- Born: March 15, 1732 Lyme, Connecticut, British America
- Died: June 19, 1796 (aged 64) Hartland, Connecticut, United States
- Resting place: Hartland, Connecticut
- Known for: Loyalist views
- Criminal charge: House arrest for outspoken Toryism
- Spouse: Sarah Wilder
- Children: 6

= Consider Tiffany =

British loyalist in colonial America (1732–1796)

Consider Tiffany (March 15, 1732 – June 19, 1796) was a British loyalist and storekeeper in Colonial America. He also served as a sergeant during the French and Indian War. He is described in the book The Tiffanys of America by Nelson Otis Tiffany: "in addition to making his living as a storekeeper and a farmer, was a brave soldier, good churchman, a writer of prose and poetry, and astronomer."

Tiffany was one of the first settlers of West Hartland, Connecticut. One of his manuscripts was donated to the Library of Congress by his patrilineal descendant, G. Bradford Tiffany. It is viewed by historians as an important primary source document for understanding the American Revolution and Nathan Hale.
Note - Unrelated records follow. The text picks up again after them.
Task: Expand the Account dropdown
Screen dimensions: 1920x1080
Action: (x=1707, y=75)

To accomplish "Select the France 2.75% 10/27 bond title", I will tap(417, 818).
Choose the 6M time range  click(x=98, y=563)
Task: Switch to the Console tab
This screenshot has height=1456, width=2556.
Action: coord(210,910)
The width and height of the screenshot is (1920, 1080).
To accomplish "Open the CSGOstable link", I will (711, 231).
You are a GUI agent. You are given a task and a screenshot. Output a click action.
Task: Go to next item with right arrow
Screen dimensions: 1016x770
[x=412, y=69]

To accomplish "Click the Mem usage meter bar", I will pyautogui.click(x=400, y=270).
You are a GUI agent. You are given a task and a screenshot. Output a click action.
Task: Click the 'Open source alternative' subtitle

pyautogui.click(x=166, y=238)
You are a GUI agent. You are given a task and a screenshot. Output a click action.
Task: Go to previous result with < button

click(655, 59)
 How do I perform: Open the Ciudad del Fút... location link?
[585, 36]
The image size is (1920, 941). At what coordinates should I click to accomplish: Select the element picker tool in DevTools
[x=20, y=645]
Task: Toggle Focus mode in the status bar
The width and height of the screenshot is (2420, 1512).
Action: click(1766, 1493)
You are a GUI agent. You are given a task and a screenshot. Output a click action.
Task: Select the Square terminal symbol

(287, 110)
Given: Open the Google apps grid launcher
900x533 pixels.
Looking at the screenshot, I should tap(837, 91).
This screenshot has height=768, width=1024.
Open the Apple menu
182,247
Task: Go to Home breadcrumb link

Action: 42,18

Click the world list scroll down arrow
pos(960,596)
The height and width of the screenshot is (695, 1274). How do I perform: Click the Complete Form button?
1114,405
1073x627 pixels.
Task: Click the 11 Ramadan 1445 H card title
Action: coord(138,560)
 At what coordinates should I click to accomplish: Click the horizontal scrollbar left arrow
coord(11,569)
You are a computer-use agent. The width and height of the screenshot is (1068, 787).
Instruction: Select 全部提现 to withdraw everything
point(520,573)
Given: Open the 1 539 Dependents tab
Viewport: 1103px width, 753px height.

Tiffany wrote a broadside in a thirty four-stanza verse, called "Of the Melancholy Death of Six Young Persons Who Were Killed by Lightning in the Month of June, 1767", noting the deaths of Martin Wilcox, James Rice, Sarah Larkim, Joseph Young, Curtis Chuet, and William Burt. Another edition, with slight textual variations and eight additional stanzas also exists.

==The Tiffany Elm==
Tiffany planted an elm tree in 1775, which became known as the "Tiffany Elm." It was the second largest tree in the state (circumference 21 feet, branch spread 100 feet), though some sources say it was the fourth largest tree in Connecticut at the time. In full bloom, the Tiffany Elm was known for its beauty and symmetry and its image became the seal for the Town of Hartland.

==Tiffany family history==
In 1901, Charles Lewis Tiffany, founder of Tiffany and Co., commissioned a family genealogy documenting the Tiffany family history back to Squire Humphrey Tiffany. Much is written of the "Consider Tiffany Line." Consider Tiffany was the son of Consider Tiffany Sr. and Naomi Niles, who married in November 1731. His great-grandfather, Squire Humphrey Tiffany, is the forefather of the Tiffany family in the United States, arriving in America from Yorkshire, England in 1660. Squire Tiffany was killed by a lightning strike on July 15, 1685, while en route to Boston. Scholars have surmised that this death had an important impact on Consider Tiffany's writing, particularly his broadsides.

Tiffany's wife Sarah Wilder was a descendant of Deacon Edmund Rice, founder of Sudbury, Massachusetts, and Thomasine Frost.